6. The process for producing high-quality environment-friendly glitter powder according to claim 5, wherein the float powder recovery device comprises an outer shell, a fan, a powder suction pipeline, a driving motor, a film coating roller, a transmission device and a rebound device, wherein the outer shell comprises a recovery cavity and an additive cavity for containing biological nano films, the additive cavity is arranged above the recovery cavity, a partition plate is arranged between the additive cavity and the recovery cavity, a plurality of agent delivery holes are formed in the partition plate, the driving motor drives the film coating roller to be attached to the inner cavity wall of the recovery cavity for rotary motion, a gas inlet, a gas outlet and a float powder outlet are respectively formed in the front part, the rear part and the bottom of the recovery cavity, the fan inlet is communicated with the powder suction pipeline, the outlet is communicated with the gas inlet, and the rebound device is arranged in the recovery cavity.

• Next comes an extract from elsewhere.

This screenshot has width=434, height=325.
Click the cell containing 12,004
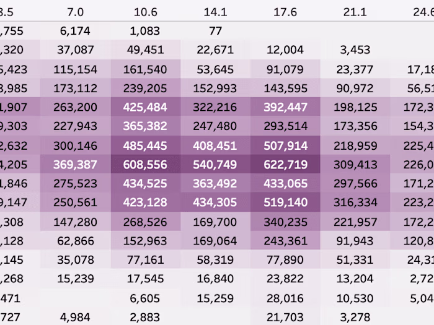pyautogui.click(x=285, y=50)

7. The process for producing high-quality environment-friendly glitter powder according to claim 6, wherein the rebound device comprises a hemispherical panel, a circular plate, a connecting rod and a cylinder, the hemispherical panel is connected with the circular plate, the diameter of the hemispherical panel is larger than the caliber of the gas inlet and the caliber of the gas outlet, and two ends of the connecting rod are respectively connected with the cylinder and the circular plate.

8. The process for producing high-quality green gold onion powder as claimed in claim 1, wherein said step (4) is performed by shaping said base film into strips.

9. The process for producing high-quality green gold onion powder as claimed in claim 1, wherein said forming of said base film in said step (4) is a press forming.